___ DOCUMENT TEXT
Tenants challenge cop patrols
in NY working-class housing
NEW YORK—A federal class action lawsuit was filed March 28 against the New York Police Department’s stop-and-frisk operations in thousands of privately owned apartment buildings in working-class neighborhoods, especially targeting African-Americans and Latinos.

Thirteen plaintiffs, all but two of whom are Black and reside in the Bronx, charge police with “unconstitutional stop, question, search, citation, and arrest policies” operated under the city’s “Operation Clean Halls” program, states a 52-page complaint. Defendants in the suit are the City of New York, Police Commissioner Raymond Kelly, and 17 city cops.

The New York Civil Liberties Union, Latino Justice Puerto Rican Legal Defense and Education Fund, and lawyers with the Bronx Defenders submitted the suit.

Police stops occur “in lobbies, vestibules, stairwells, hallways, and other public areas of Clean Halls Buildings,” states the complaint. Residents are “arrested without cause for allegedly trespassing inside their own buildings. They are frequently stopped and forced to produce identification while engaged in completely innocuous activities.” Police also annually conduct hundreds of thousands of floor-by-floor sweeps, known as “vertical patrols.”
______
■ AIM ■
In the article on the stop-and-frisk lawsuit, which specific parts of a building does the quoted complaint name as places where police stops happen? None of the data after this article is needed here.
___ INFORMATION GIVEN
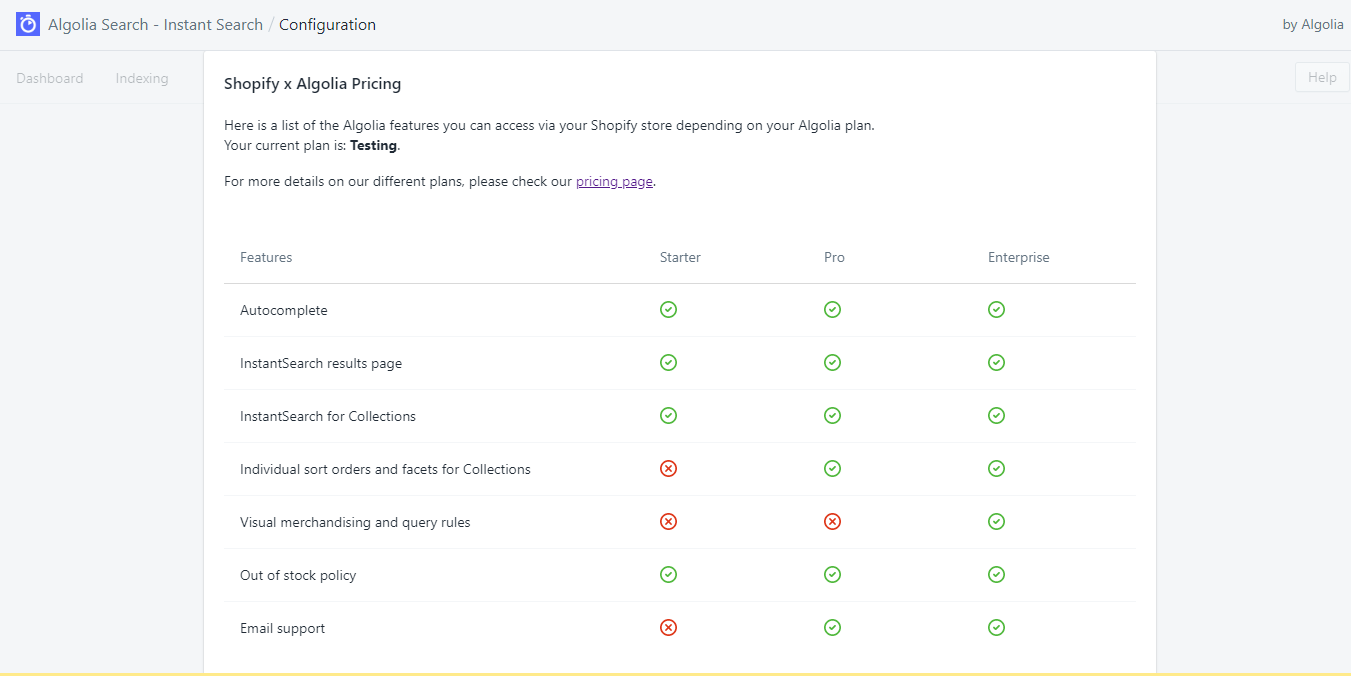Viewport: 1351px width, 676px height.
Task: Click Starter red cross for Email support
Action: pyautogui.click(x=668, y=628)
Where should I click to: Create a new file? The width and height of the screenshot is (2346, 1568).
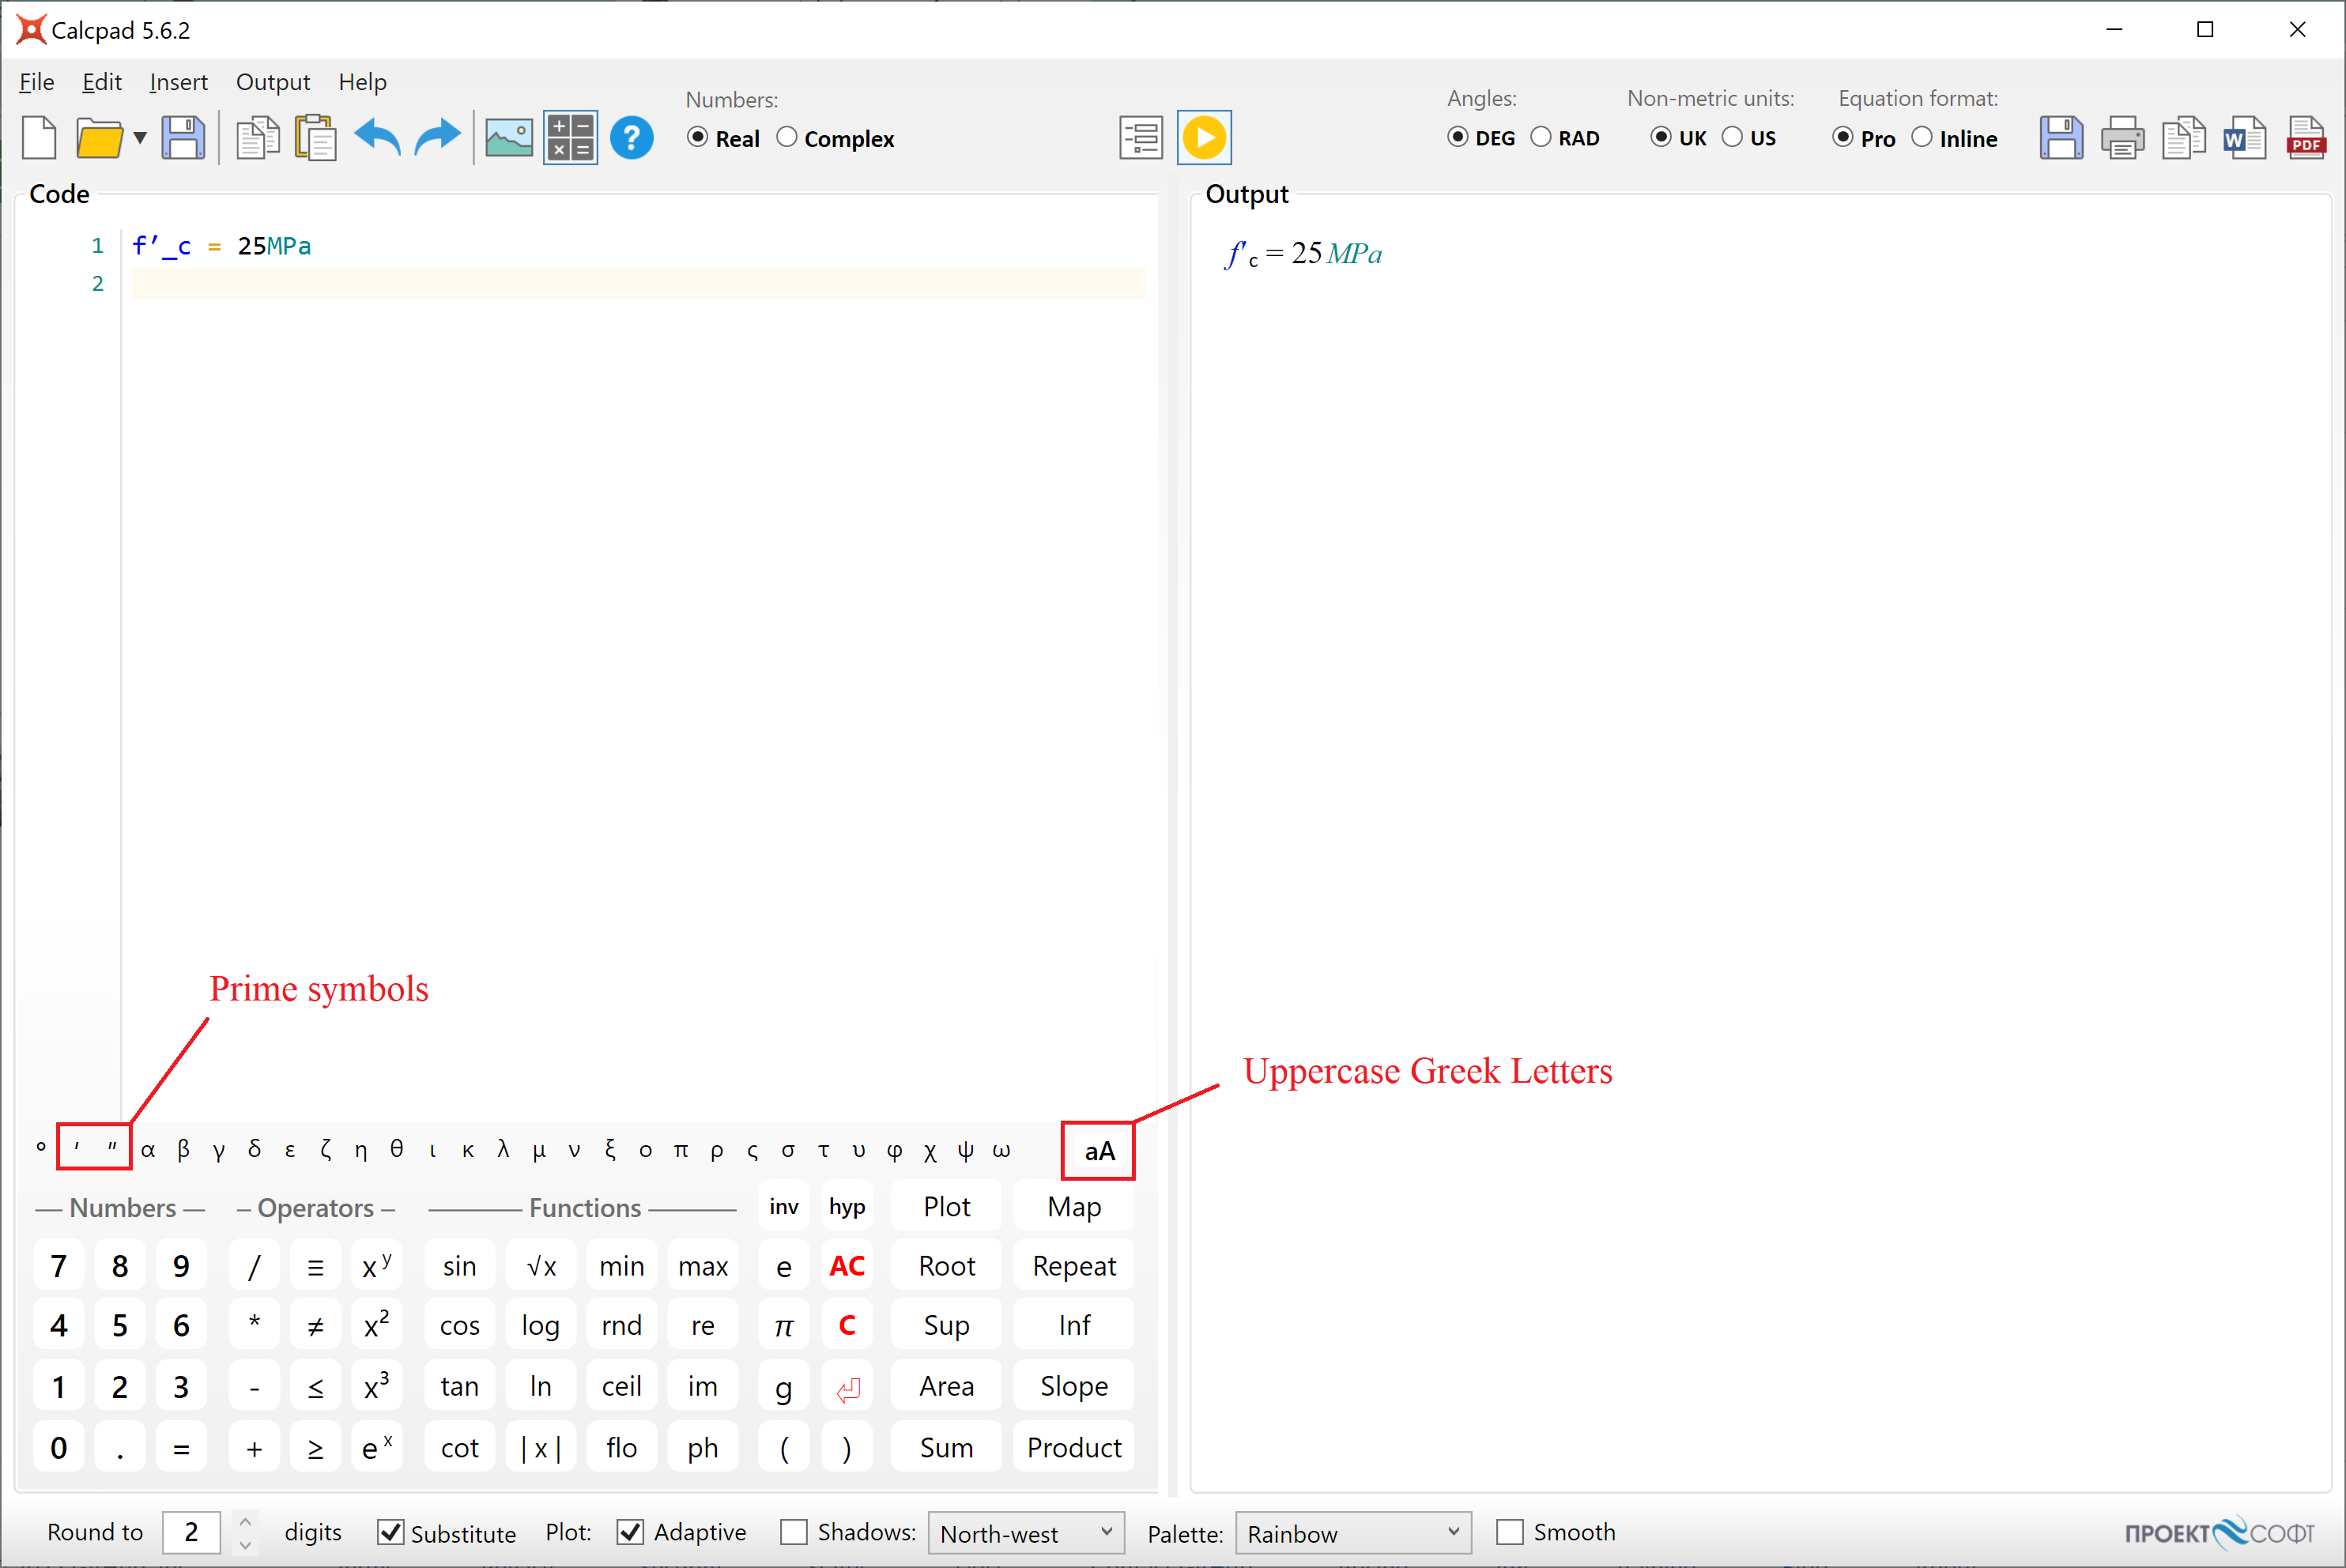(x=39, y=137)
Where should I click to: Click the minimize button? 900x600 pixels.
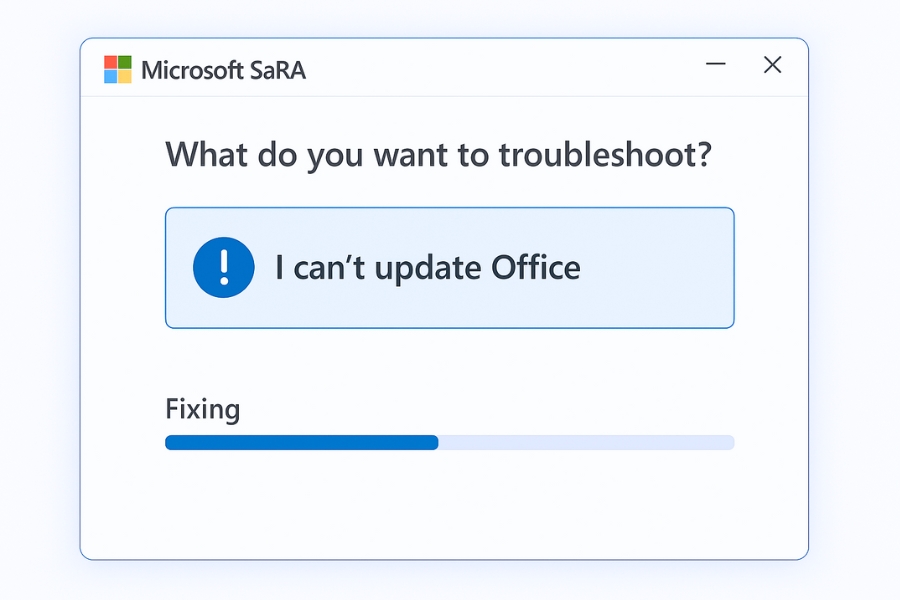coord(716,64)
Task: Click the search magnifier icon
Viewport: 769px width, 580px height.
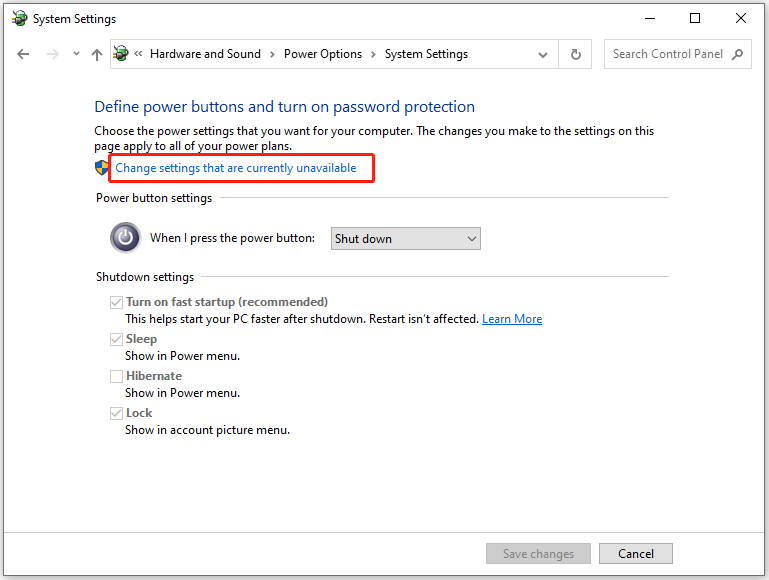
______
■ ANSWER FOR THE TASK ■
Lobbies
Vestibules
Stairwells
Hallways